To turn nuclear fission into electrical energy, the first step for nuclear power plant operators is to be able to control the energy given off by the enriched uranium and allow it to heat water into steam.
Enriched uranium is typically formed into inch-long (2.5-cm-long) pellets, each with approximately the same diameter as a dime. Next the pellets are arranged into long rods, and the rods are collected together into bundles.
The bundles are submerged in water inside a pressure vessel. The water acts as a coolant.
To prevent overheating, control rods made of a material that absorbs neutrons are inserted into the uranium bundle using a mechanism that can raise or lower the control rods.
Raising and lowering the control rods allow operators to control the rate of the nuclear reaction. When an operator wants the uranium core to produce more heat, the control rods are raised out of the uranium bundle (thus absorbing fewer neutrons). To create less heat, they are lowered into the uranium bundle.
The rods can also be lowered completely into the uranium bundle to shut the reactor down in the case of an accident or to change the fuel.
The uranium bundle acts as an extremely high-energy source of heat. It heats the water and turns it to steam. The steam drives a turbine, which spins a generator to produce power.
There are several components common to most types of reactors: › Fuel. Usually pellets of uranium oxide (UO 2 ) arranged in tubes to form fuel rods. The rods are arranged into fuel assemblies in the reactor core.
› Moderator. This is material in the core which slows down the neutrons released from fission so that they cause more fission. It is usually water, but may be heavy water or graphite. › Control rods. These are made with neutron- absorbing material such as cadmium, hafnium or boron, and are inserted or withdrawn from the core to control the rate of reaction, or to halt it
› Coolant. A liquid or gas circulating through the core so as to transfer the heat from it. In light water reactors the water moderator functions also as primary coolant. › Pressure vessel or pressure tubes. Usually a robust steel vessel containing the reactor core and moderator/coolant, but it may be a series of tubes holding the fuel and conveying the coolant through the moderator.
› Steam generator. Part of the cooling system where the primary coolant bringing heat from the reactor is used to make steam for the turbine. Reactors may have up to four "loops", each with a steam generator.
› Containment. The structure around the reactor core which is designed to protect it from outside intrusion and to protect those outside from the effects of radiation in case of any malfunction inside. It is typically a metre-thick concrete and steel structure.
The CANDU reactor (Canadian deuterium uranium) uses uranium, bundled in the form of uranium oxide fuel pellets, to produce electricity.

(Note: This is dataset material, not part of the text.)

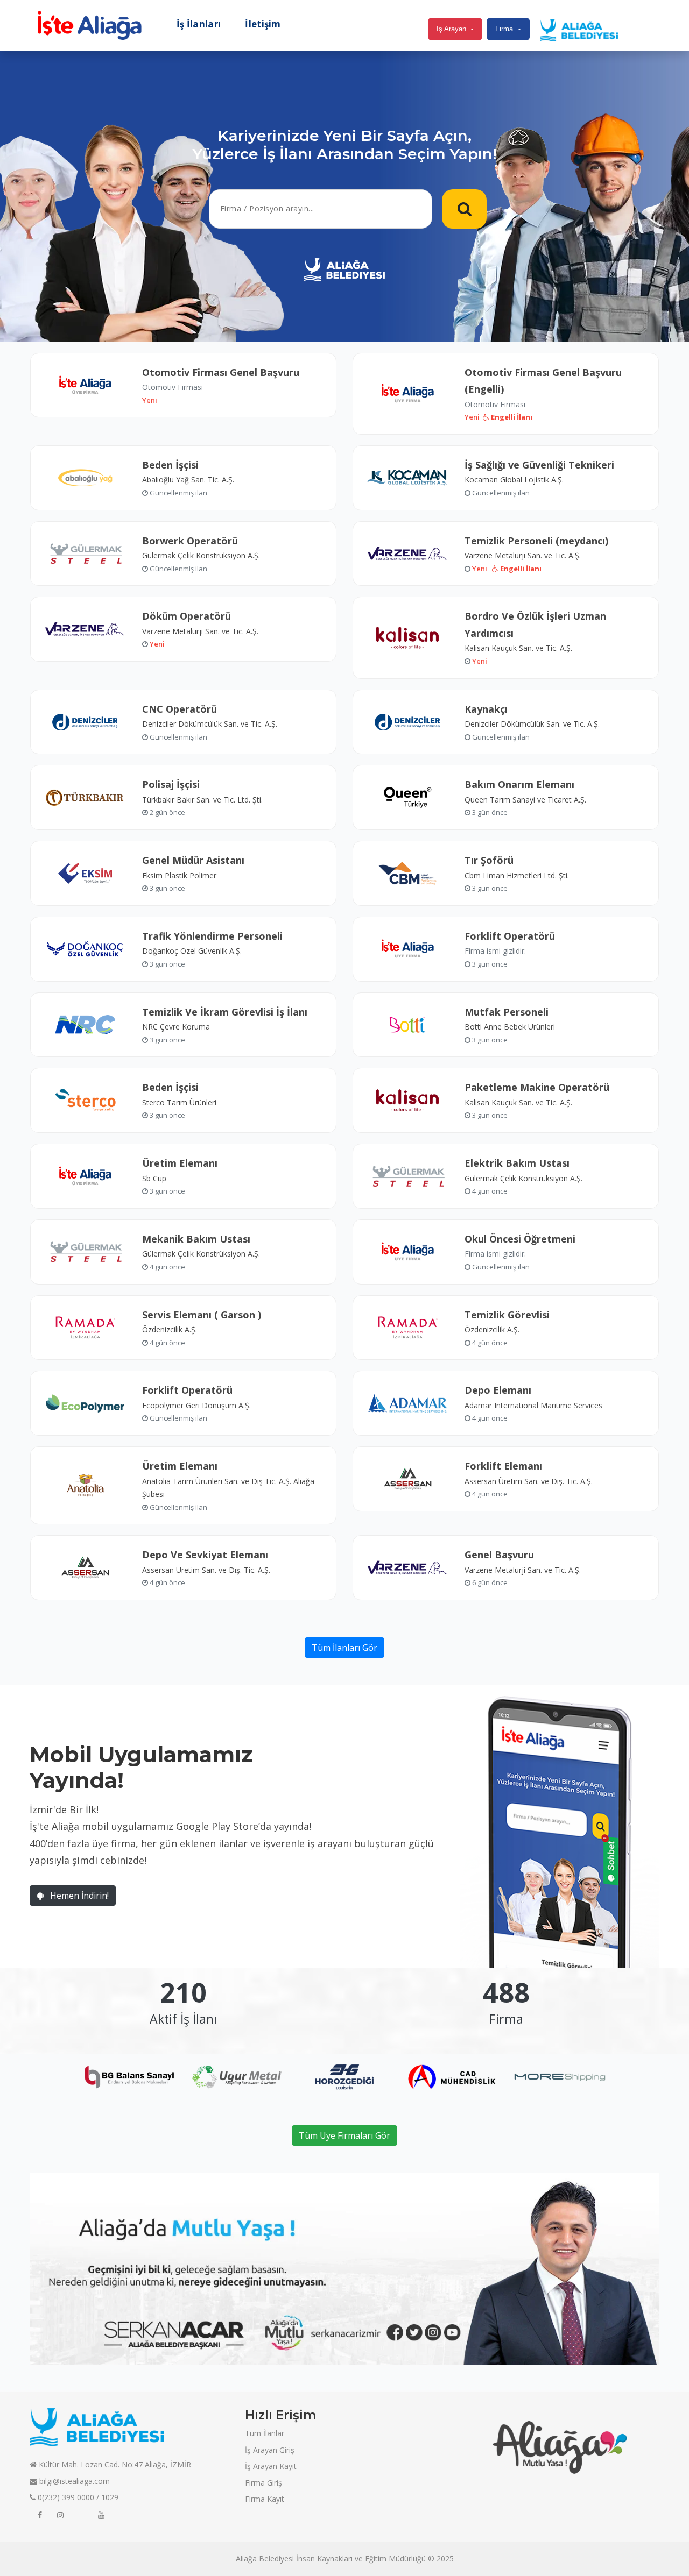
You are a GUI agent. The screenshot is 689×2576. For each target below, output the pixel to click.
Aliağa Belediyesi (265, 2558)
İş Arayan (451, 29)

Heavy water is used as the moderator in a CANDU reactor. Heavy water contains deuterium, an isotope of hydrogen having one neutron in the nucleus. Heavy water also transfers heat from the fuel into a heat exchanger which heats ordinary water to produce steam.
Saskatchewan has abundant deposits of uranium ore which is refined for use in nuclear reactors.
The refined uranium oxide fuel pellets are stacked into cylindrical rods. The rods are arranged into a fuel bundle which is then ready to be placed in special pressure tubes inside the reactor. The reactor vessel is called the calandria.
Refuelling can be done by removing fuel bundles from the pressure tubes and replacing them with new bundles. In a CANDU reactor this can be done without having to shut the reactor down.
CANDU reactors need to be built near a large body of water. Fresh water is circulated through the condensers.
Nuclear reactors can not explode like a nuclear bomb. Even under a worst-case scenario, with a core meltdown, a critical mass of fuel would not be present and the fuel would burn into the ground. (This, of course, would lead to very serious consequences, including possible loss of life and environmental damage.)
Used nuclear fuel is both hot and radioactive. It is stored under water in large cooling pools for up to two years after use, until it cools. Some of the used fuel will still remain radioactive for up to several thousand years. This concerns many people. The storage of used fuel is a contentious issue for those concerned about the protection of the environment. No ideal solution has yet been developed to dispose the waste. Current proposals for waste management merely offer temporary storage solutions until better methods become available.
One of the waste materials from a nuclear reactor is plutonium. It is known to cause cancer in extremely small quantities. It is also used to make nuclear weapons.
The decay of a single U-235 atom releases approximately 200 MeV (million electron volts). That may not seem like much, but there are a lot of uranium atoms in a pound (0.45 kg) of uranium. So many, in fact, that a pound of highly enriched uranium as used to power a nuclear submarine is equal to about a million gallons of gasoline.
Nuclear power's biggest advantages are tied to the simple fact that it doesn't depend on fossil fuels. Coal and natural gas power plants emit carbon dioxide into the atmosphere, contributing to climate change. With nuclear power plants, CO 2 emissions are minimal.
The use of nuclear energy is controversial. Individuals need to have a solid knowledge base before taking a stand on the issue. One needs to weigh the risks against the benefits involved.